Saudis insist Yemen school bus airstrike was ‘legitimate,' question authenticity of photos
The bus attacked on August 9 was “a legitimate target,” Colonel Turki al-Maliki, the spokesman for the Saudi-led coalition in Yemen, told CNN on Sunday. He also claimed that the target could not have been a school bus because “there [was] no school at that time when the incident happened.”
“We never observed any kids on the bus,” al-Maliki said, adding the coalition had targeted “Houthi commanders and some Houthi element fighters in that bus.”
Al-Maliki also suggested that video footage and photographs from the scene of the airstrike were untrustworthy, because they may have been taken by “the Houthi” or unidentified sources.
The spokesman’s firm denial of wrongdoing comes just a day after a probe conducted by Saudi Arabia and the United Arab Emirates (UAE) concluded that “mistakes” were made while carrying out the airstrike, which killed more than 50 civilians in total. The coalition’s investigative body, The Joint Incident Assessment Team (JIAT), also said that those behind the air raid in Saada province should be held accountable.
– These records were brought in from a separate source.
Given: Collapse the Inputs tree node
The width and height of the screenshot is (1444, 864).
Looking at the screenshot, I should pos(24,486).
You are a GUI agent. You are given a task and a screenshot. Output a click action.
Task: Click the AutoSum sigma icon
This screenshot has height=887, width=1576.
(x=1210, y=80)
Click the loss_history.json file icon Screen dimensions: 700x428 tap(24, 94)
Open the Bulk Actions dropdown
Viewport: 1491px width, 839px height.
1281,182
However, a JIAT spokesman clarified that the coalition still believed that the bus was a “military target.”
The State Department welcomed the JIAT’s report, saying that its findings are an “important first step towards full transparency.” The deadly attack has led to closer scrutiny of Washington’s role in the ongoing violence in Yemen, after it was revealed that an American-made, 500lb (227kg), laser-guided MK 82 bomb was used in the strike.
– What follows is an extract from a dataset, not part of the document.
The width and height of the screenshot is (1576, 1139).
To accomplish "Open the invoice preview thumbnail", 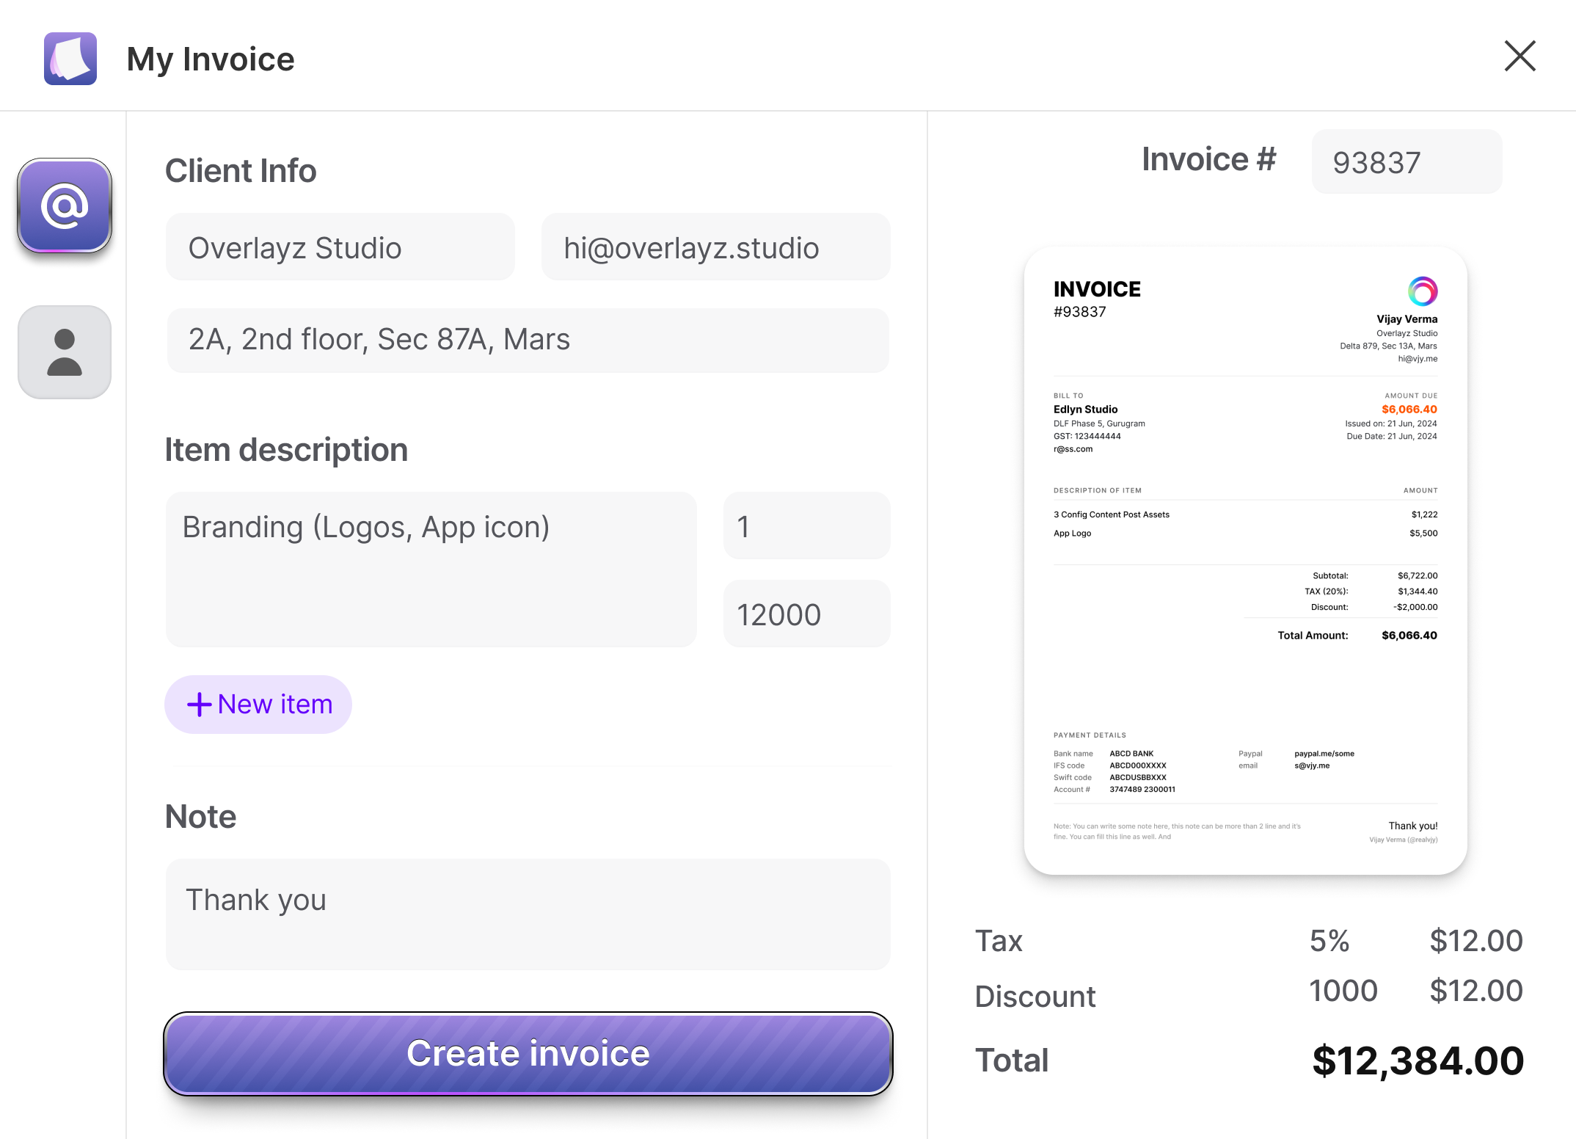I will [1245, 561].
Human Rights Watch called the bombing of the school bus an apparent war crime, and urged countries to “immediately halt weapons sales” to Riyadh.
The United States is Saudi Arabia’s largest weapons supplier, and the US military has provided intelligence and logistical support for the Kingdom’s bombing campaign against Yemen. It was recently revealed that the Pentagon plans to train Saudi military pilots on US soil.